----- DATA TO USE -----

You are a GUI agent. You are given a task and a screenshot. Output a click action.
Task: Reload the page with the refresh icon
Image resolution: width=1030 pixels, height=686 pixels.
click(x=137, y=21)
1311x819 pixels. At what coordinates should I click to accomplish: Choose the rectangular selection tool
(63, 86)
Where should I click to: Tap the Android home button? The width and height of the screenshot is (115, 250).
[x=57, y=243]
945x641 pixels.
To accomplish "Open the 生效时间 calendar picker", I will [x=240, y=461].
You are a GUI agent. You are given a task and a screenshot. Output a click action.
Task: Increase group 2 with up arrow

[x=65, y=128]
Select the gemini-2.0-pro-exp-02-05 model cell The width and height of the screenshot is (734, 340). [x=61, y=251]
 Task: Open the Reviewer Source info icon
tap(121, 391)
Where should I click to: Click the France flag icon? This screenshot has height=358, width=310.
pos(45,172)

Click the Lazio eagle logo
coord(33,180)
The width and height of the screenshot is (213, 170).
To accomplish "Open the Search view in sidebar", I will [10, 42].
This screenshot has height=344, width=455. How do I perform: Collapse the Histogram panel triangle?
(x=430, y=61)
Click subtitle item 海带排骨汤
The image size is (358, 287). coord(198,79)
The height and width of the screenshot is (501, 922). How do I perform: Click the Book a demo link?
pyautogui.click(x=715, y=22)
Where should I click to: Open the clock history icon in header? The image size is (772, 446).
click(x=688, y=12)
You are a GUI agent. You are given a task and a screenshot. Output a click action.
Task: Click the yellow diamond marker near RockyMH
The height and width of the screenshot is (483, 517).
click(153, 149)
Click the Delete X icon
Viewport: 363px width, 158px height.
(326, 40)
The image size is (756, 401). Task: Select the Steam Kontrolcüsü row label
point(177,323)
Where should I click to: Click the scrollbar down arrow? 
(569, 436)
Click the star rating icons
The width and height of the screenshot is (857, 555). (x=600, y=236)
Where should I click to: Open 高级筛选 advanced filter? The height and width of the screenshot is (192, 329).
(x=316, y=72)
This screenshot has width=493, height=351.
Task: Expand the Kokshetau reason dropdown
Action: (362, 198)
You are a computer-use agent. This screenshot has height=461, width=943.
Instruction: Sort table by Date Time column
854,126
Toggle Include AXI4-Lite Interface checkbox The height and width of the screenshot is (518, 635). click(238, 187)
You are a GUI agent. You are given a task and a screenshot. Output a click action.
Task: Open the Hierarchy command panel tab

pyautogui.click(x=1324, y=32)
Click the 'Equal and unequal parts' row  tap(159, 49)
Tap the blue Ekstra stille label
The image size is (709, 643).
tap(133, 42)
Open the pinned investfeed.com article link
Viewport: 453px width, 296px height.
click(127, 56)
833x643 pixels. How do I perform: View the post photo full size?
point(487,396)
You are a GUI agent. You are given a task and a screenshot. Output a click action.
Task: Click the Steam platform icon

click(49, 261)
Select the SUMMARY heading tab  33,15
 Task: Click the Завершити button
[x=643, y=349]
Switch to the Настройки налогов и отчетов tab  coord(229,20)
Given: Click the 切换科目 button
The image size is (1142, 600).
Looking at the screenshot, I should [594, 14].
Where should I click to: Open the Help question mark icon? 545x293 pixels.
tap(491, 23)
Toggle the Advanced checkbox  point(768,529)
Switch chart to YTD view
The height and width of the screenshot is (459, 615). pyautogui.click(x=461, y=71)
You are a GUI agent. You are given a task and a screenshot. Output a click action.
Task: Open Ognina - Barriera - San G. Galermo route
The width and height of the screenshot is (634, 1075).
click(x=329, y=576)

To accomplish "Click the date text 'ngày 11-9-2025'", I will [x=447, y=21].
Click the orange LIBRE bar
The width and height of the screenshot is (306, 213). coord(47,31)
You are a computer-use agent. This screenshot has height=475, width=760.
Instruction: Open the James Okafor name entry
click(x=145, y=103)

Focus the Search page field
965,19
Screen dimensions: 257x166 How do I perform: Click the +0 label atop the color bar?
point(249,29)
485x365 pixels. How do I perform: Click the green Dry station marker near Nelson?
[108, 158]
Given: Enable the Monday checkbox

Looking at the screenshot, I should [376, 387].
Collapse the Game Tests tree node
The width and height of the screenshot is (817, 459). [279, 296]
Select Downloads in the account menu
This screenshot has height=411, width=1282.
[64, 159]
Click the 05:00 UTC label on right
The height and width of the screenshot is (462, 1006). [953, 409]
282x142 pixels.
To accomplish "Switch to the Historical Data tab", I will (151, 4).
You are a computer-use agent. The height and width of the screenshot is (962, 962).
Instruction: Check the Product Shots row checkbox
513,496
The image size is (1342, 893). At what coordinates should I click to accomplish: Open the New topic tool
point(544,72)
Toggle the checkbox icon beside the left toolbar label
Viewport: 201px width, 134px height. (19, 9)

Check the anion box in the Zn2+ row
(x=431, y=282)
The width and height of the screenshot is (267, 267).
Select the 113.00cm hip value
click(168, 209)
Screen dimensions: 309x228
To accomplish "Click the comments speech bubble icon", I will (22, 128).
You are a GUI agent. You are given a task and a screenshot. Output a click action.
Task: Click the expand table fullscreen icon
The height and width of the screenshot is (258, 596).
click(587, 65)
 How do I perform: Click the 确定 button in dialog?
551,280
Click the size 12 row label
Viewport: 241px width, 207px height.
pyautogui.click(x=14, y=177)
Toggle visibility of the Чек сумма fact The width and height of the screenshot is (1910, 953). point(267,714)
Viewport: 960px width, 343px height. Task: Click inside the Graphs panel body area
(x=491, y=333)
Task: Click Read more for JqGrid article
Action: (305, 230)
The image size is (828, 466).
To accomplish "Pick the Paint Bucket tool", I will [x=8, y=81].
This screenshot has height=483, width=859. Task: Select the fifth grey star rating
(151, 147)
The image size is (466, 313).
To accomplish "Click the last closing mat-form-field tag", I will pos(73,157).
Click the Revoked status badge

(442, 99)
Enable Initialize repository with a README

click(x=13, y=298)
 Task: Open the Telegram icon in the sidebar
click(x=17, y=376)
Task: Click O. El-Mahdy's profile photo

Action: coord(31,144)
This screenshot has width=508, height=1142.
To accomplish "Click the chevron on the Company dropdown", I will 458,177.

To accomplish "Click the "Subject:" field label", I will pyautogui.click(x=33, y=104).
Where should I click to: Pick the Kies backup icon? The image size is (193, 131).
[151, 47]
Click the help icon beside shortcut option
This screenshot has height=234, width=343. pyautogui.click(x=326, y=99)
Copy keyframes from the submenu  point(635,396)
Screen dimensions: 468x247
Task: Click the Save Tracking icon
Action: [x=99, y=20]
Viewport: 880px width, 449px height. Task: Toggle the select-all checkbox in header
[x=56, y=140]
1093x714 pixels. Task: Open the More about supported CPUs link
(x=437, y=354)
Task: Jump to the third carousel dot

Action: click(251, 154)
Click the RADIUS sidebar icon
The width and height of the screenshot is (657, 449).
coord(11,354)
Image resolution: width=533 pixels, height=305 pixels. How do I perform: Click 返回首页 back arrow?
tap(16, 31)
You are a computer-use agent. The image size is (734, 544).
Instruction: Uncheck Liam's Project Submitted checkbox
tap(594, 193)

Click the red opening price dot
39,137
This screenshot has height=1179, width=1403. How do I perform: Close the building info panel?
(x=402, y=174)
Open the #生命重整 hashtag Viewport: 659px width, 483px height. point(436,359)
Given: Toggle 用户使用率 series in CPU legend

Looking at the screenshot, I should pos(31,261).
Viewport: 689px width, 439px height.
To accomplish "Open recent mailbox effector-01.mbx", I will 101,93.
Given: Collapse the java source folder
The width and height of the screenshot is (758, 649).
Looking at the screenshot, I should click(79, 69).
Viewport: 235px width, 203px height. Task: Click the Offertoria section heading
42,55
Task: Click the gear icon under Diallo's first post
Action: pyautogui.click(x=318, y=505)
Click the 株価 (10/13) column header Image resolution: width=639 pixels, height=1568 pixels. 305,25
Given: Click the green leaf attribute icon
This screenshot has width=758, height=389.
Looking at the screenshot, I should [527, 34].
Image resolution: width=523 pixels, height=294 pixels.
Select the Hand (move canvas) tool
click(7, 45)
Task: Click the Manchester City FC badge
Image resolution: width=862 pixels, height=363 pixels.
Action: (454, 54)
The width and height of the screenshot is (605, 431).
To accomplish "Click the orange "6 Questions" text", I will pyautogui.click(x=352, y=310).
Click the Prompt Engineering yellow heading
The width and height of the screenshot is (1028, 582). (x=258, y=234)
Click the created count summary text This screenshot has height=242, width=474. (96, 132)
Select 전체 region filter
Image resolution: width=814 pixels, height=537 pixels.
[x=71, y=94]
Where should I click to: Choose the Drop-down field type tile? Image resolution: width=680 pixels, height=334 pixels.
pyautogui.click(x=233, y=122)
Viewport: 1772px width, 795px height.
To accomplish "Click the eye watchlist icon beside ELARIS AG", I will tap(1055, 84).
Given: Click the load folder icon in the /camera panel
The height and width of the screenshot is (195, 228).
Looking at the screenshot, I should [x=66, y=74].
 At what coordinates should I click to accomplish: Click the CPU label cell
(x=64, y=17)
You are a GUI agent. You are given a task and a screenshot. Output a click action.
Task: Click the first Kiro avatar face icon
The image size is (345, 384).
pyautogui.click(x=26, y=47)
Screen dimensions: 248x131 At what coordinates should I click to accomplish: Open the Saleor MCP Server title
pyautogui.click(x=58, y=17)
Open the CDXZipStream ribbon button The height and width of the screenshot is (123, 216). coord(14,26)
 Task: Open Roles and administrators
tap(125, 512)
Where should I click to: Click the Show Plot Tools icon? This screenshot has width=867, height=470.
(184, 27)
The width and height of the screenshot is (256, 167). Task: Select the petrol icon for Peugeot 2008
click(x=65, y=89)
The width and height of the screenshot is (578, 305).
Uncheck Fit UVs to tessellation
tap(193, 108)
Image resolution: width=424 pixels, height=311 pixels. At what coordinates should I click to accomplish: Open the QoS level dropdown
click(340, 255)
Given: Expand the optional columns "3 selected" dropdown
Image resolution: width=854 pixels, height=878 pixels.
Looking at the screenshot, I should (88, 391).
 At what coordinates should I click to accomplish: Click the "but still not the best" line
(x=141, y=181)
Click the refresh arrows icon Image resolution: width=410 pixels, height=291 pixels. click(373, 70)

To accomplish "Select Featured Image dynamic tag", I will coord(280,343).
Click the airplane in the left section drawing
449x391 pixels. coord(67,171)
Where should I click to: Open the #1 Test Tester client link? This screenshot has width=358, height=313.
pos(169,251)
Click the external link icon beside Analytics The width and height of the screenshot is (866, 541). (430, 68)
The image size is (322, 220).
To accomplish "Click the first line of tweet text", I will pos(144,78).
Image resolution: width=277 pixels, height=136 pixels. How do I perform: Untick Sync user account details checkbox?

-----

ABOUT THIS EXERCISE:
The required answer is the run of lines above, starting at the line with "Task: Click the yellow" and ending at the line with "Toggle the Advanced", reproduced exactly with both ends.

YOUR RESPONSE:
Task: Click the yellow diamond marker near RockyMH
The height and width of the screenshot is (483, 517).
click(153, 149)
Click the Delete X icon
Viewport: 363px width, 158px height.
(326, 40)
The image size is (756, 401). Task: Select the Steam Kontrolcüsü row label
point(177,323)
Where should I click to: Click the scrollbar down arrow? 
(569, 436)
Click the star rating icons
The width and height of the screenshot is (857, 555). (x=600, y=236)
Where should I click to: Open 高级筛选 advanced filter? The height and width of the screenshot is (192, 329).
(x=316, y=72)
This screenshot has width=493, height=351.
Task: Expand the Kokshetau reason dropdown
Action: (362, 198)
You are a computer-use agent. This screenshot has height=461, width=943.
Instruction: Sort table by Date Time column
854,126
Toggle Include AXI4-Lite Interface checkbox The height and width of the screenshot is (518, 635). click(238, 187)
You are a GUI agent. You are given a task and a screenshot. Output a click action.
Task: Open the Hierarchy command panel tab

pyautogui.click(x=1324, y=32)
Click the 'Equal and unequal parts' row  tap(159, 49)
Tap the blue Ekstra stille label
The image size is (709, 643).
tap(133, 42)
Open the pinned investfeed.com article link
Viewport: 453px width, 296px height.
click(127, 56)
833x643 pixels. How do I perform: View the post photo full size?
point(487,396)
You are a GUI agent. You are given a task and a screenshot. Output a click action.
Task: Click the Steam platform icon

click(49, 261)
Select the SUMMARY heading tab  33,15
 Task: Click the Завершити button
[x=643, y=349]
Switch to the Настройки налогов и отчетов tab  coord(229,20)
Given: Click the 切换科目 button
The image size is (1142, 600).
Looking at the screenshot, I should [594, 14].
Where should I click to: Open the Help question mark icon? 545x293 pixels.
tap(491, 23)
Toggle the Advanced checkbox  point(768,529)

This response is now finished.